* START Exercise material *
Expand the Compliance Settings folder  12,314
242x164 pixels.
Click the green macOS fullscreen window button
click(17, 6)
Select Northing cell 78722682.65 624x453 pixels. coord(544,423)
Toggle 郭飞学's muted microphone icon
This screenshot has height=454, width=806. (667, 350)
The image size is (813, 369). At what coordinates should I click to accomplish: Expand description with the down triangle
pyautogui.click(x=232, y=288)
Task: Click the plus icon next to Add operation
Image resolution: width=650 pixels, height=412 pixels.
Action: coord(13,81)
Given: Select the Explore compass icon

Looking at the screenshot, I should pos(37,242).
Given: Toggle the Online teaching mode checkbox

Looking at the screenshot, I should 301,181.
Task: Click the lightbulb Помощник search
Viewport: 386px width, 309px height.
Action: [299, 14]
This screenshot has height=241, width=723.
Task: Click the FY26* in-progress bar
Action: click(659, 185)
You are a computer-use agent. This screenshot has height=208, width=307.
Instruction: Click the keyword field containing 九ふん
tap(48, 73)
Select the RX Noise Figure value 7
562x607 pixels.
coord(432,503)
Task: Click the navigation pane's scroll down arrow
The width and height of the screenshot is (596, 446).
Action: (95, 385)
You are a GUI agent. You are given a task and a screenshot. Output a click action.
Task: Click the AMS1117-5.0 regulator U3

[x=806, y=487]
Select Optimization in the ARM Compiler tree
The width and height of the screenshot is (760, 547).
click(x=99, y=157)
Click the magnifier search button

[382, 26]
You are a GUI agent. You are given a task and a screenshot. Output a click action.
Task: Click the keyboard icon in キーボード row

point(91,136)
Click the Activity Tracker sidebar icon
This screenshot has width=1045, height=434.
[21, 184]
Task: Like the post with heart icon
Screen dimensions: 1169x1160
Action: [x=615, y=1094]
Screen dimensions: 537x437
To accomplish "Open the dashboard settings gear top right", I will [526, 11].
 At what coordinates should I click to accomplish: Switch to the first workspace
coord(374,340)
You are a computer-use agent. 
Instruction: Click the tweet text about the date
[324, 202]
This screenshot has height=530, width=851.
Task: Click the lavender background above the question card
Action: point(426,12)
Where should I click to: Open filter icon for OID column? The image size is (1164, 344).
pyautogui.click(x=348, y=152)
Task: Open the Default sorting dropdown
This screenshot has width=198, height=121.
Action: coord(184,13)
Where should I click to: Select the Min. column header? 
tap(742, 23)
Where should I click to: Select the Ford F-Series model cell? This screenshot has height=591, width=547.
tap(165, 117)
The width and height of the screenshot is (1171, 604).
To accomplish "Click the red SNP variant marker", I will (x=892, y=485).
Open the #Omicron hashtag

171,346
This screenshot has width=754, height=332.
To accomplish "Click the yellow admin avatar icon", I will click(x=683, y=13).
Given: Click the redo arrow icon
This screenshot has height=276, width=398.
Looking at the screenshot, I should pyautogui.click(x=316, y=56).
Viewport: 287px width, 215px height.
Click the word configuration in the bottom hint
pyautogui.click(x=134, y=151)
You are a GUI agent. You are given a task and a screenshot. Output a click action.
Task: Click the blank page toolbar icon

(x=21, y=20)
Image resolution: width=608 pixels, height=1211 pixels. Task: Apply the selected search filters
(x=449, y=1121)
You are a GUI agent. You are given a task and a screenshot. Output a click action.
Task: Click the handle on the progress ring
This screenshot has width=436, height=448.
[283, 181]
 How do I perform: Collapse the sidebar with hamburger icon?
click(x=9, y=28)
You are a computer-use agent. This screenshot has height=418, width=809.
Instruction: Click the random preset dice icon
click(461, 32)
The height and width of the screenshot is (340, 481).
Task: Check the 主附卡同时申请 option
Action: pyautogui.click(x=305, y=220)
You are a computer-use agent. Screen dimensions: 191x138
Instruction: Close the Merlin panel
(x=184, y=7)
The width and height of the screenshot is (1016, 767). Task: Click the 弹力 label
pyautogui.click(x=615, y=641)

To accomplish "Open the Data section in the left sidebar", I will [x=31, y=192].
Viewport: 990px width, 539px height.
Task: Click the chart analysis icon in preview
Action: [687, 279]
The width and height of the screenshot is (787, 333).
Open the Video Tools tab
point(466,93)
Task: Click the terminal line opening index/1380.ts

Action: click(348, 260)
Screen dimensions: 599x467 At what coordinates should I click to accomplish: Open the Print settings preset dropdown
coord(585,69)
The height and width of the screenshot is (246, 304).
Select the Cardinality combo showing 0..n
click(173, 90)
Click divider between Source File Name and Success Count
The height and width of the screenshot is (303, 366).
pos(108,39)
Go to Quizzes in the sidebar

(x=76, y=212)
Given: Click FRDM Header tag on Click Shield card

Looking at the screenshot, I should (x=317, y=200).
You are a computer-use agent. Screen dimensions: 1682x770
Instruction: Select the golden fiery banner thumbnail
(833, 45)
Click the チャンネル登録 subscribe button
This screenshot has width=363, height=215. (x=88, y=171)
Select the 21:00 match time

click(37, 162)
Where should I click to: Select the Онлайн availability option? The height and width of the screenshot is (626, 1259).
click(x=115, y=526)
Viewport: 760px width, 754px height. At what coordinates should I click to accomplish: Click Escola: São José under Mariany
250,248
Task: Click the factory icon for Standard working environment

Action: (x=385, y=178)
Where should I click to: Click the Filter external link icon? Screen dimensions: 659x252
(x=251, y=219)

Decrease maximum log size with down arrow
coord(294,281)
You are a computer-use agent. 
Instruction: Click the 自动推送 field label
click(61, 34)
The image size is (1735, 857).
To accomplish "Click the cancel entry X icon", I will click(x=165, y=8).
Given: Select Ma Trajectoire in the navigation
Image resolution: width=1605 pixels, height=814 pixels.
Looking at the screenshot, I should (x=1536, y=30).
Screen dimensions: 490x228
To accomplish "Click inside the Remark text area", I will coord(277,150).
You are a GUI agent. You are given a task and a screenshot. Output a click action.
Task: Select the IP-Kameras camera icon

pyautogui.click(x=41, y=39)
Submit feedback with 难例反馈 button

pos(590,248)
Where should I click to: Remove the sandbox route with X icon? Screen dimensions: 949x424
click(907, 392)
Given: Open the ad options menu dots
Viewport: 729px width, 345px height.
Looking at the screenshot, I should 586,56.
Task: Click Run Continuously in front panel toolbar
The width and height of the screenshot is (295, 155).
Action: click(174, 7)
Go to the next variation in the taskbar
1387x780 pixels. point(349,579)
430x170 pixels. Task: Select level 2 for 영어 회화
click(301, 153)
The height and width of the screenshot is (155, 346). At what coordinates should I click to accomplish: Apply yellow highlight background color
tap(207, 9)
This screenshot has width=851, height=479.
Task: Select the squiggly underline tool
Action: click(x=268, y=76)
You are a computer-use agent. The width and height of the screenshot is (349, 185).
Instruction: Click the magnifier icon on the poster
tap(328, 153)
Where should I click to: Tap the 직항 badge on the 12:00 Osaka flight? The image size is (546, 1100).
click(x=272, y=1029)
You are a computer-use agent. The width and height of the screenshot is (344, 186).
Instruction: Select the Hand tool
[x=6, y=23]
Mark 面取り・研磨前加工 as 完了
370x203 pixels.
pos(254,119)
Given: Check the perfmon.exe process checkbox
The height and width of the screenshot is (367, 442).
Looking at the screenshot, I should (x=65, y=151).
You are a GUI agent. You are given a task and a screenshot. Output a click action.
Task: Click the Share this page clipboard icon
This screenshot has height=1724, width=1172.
* END Exercise material *
Lay out all of the items above as a numbered list, leaving out any blank lines.

1. Expand the Compliance Settings folder  12,314
2. 242x164 pixels.
3. Click the green macOS fullscreen window button
4. click(17, 6)
5. Select Northing cell 78722682.65 624x453 pixels. coord(544,423)
6. Toggle 郭飞学's muted microphone icon
7. This screenshot has height=454, width=806. (667, 350)
8. The image size is (813, 369). At what coordinates should I click to accomplish: Expand description with the down triangle
9. pyautogui.click(x=232, y=288)
10. Task: Click the plus icon next to Add operation
11. Image resolution: width=650 pixels, height=412 pixels.
12. Action: coord(13,81)
13. Given: Select the Explore compass icon
14. Looking at the screenshot, I should pos(37,242).
15. Given: Toggle the Online teaching mode checkbox
16. Looking at the screenshot, I should 301,181.
17. Task: Click the lightbulb Помощник search
18. Viewport: 386px width, 309px height.
19. Action: [299, 14]
20. This screenshot has height=241, width=723.
21. Task: Click the FY26* in-progress bar
22. Action: click(659, 185)
23. You are a computer-use agent. This screenshot has height=208, width=307.
24. Instruction: Click the keyword field containing 九ふん
25. tap(48, 73)
26. Select the RX Noise Figure value 7
27. 562x607 pixels.
28. coord(432,503)
29. Task: Click the navigation pane's scroll down arrow
30. The width and height of the screenshot is (596, 446).
31. Action: (95, 385)
32. You are a GUI agent. You are given a task and a screenshot. Output a click action.
33. Task: Click the AMS1117-5.0 regulator U3
34. [x=806, y=487]
35. Select Optimization in the ARM Compiler tree
36. The width and height of the screenshot is (760, 547).
37. click(x=99, y=157)
38. Click the magnifier search button
39. [382, 26]
40. You are a GUI agent. You are given a task and a screenshot. Output a click action.
41. Task: Click the keyboard icon in キーボード row
42. point(91,136)
43. Click the Activity Tracker sidebar icon
44. This screenshot has width=1045, height=434.
45. [21, 184]
46. Task: Like the post with heart icon
47. Screen dimensions: 1169x1160
48. Action: [x=615, y=1094]
49. Screen dimensions: 537x437
50. To accomplish "Open the dashboard settings gear top right", I will [526, 11].
51.  At what coordinates should I click to accomplish: Switch to the first workspace
52. coord(374,340)
53. You are a computer-use agent. 
54. Instruction: Click the tweet text about the date
55. [324, 202]
56. This screenshot has height=530, width=851.
57. Task: Click the lavender background above the question card
58. Action: point(426,12)
59. Where should I click to: Open filter icon for OID column? The image size is (1164, 344).
60. pyautogui.click(x=348, y=152)
61. Task: Open the Default sorting dropdown
62. This screenshot has width=198, height=121.
63. Action: coord(184,13)
64. Where should I click to: Select the Min. column header? 
65. tap(742, 23)
66. Where should I click to: Select the Ford F-Series model cell? This screenshot has height=591, width=547.
67. tap(165, 117)
68. The width and height of the screenshot is (1171, 604).
69. To accomplish "Click the red SNP variant marker", I will (x=892, y=485).
70. Open the #Omicron hashtag
71. 171,346
72. This screenshot has width=754, height=332.
73. To accomplish "Click the yellow admin avatar icon", I will click(x=683, y=13).
74. Given: Click the redo arrow icon
75. This screenshot has height=276, width=398.
76. Looking at the screenshot, I should pyautogui.click(x=316, y=56).
77. Viewport: 287px width, 215px height.
78. Click the word configuration in the bottom hint
79. pyautogui.click(x=134, y=151)
80. You are a GUI agent. You are given a task and a screenshot. Output a click action.
81. Task: Click the blank page toolbar icon
82. (x=21, y=20)
83. Image resolution: width=608 pixels, height=1211 pixels. Task: Apply the selected search filters
84. (x=449, y=1121)
85. You are a GUI agent. You are given a task and a screenshot. Output a click action.
86. Task: Click the handle on the progress ring
87. This screenshot has width=436, height=448.
88. [283, 181]
89.  How do I perform: Collapse the sidebar with hamburger icon?
90. click(x=9, y=28)
91. You are a computer-use agent. This screenshot has height=418, width=809.
92. Instruction: Click the random preset dice icon
93. click(461, 32)
94. The height and width of the screenshot is (340, 481).
95. Task: Check the 主附卡同时申请 option
96. Action: pyautogui.click(x=305, y=220)
97. You are a computer-use agent. Screen dimensions: 191x138
98. Instruction: Close the Merlin panel
99. (x=184, y=7)
100. The width and height of the screenshot is (1016, 767). Task: Click the 弹力 label
101. pyautogui.click(x=615, y=641)
102. To accomplish "Open the Data section in the left sidebar", I will [x=31, y=192].
103. Viewport: 990px width, 539px height.
104. Task: Click the chart analysis icon in preview
105. Action: [687, 279]
106. The width and height of the screenshot is (787, 333).
107. Open the Video Tools tab
108. point(466,93)
109. Task: Click the terminal line opening index/1380.ts
110. Action: click(348, 260)
111. Screen dimensions: 599x467 At what coordinates should I click to accomplish: Open the Print settings preset dropdown
112. coord(585,69)
113. The height and width of the screenshot is (246, 304).
114. Select the Cardinality combo showing 0..n
115. click(173, 90)
116. Click divider between Source File Name and Success Count
117. The height and width of the screenshot is (303, 366).
118. pos(108,39)
119. Go to Quizzes in the sidebar
120. (x=76, y=212)
121. Given: Click FRDM Header tag on Click Shield card
122. Looking at the screenshot, I should (x=317, y=200).
123. You are a computer-use agent. Screen dimensions: 1682x770
124. Instruction: Select the golden fiery banner thumbnail
125. (833, 45)
126. Click the チャンネル登録 subscribe button
127. This screenshot has width=363, height=215. (x=88, y=171)
128. Select the 21:00 match time
129. click(37, 162)
130. Where should I click to: Select the Онлайн availability option? The height and width of the screenshot is (626, 1259).
131. click(x=115, y=526)
132. Viewport: 760px width, 754px height. At what coordinates should I click to accomplish: Click Escola: São José under Mariany
133. 250,248
134. Task: Click the factory icon for Standard working environment
135. Action: (x=385, y=178)
136. Where should I click to: Click the Filter external link icon? Screen dimensions: 659x252
137. (x=251, y=219)
138. Decrease maximum log size with down arrow
139. coord(294,281)
140. You are a computer-use agent. 
141. Instruction: Click the 自动推送 field label
142. click(61, 34)
143. The image size is (1735, 857).
144. To accomplish "Click the cancel entry X icon", I will click(x=165, y=8).
145. Given: Select Ma Trajectoire in the navigation
146. Image resolution: width=1605 pixels, height=814 pixels.
147. Looking at the screenshot, I should (x=1536, y=30).
148. Screen dimensions: 490x228
149. To accomplish "Click inside the Remark text area", I will coord(277,150).
150. You are a GUI agent. You are given a task and a screenshot. Output a click action.
151. Task: Select the IP-Kameras camera icon
152. pyautogui.click(x=41, y=39)
153. Submit feedback with 难例反馈 button
154. pos(590,248)
155. Where should I click to: Remove the sandbox route with X icon? Screen dimensions: 949x424
156. click(907, 392)
157. Given: Open the ad options menu dots
158. Viewport: 729px width, 345px height.
159. Looking at the screenshot, I should 586,56.
160. Task: Click Run Continuously in front panel toolbar
161. The width and height of the screenshot is (295, 155).
162. Action: click(174, 7)
163. Go to the next variation in the taskbar
164. 1387x780 pixels. point(349,579)
165. 430x170 pixels. Task: Select level 2 for 영어 회화
166. click(301, 153)
167. The height and width of the screenshot is (155, 346). At what coordinates should I click to accomplish: Apply yellow highlight background color
168. tap(207, 9)
169. This screenshot has width=851, height=479.
170. Task: Select the squiggly underline tool
171. Action: click(x=268, y=76)
172. You are a computer-use agent. The width and height of the screenshot is (349, 185).
173. Instruction: Click the magnifier icon on the poster
174. tap(328, 153)
175. Where should I click to: Tap the 직항 badge on the 12:00 Osaka flight? The image size is (546, 1100).
176. click(x=272, y=1029)
177. You are a computer-use agent. The width and height of the screenshot is (344, 186).
178. Instruction: Select the Hand tool
179. [x=6, y=23]
180. Mark 面取り・研磨前加工 as 完了
181. 370x203 pixels.
182. pos(254,119)
183. Given: Check the perfmon.exe process checkbox
184. The height and width of the screenshot is (367, 442).
185. Looking at the screenshot, I should (x=65, y=151).
186. You are a GUI agent. You are given a task and a screenshot. Output a click action.
187. Task: Click the Share this page clipboard icon
188. This screenshot has height=1724, width=1172.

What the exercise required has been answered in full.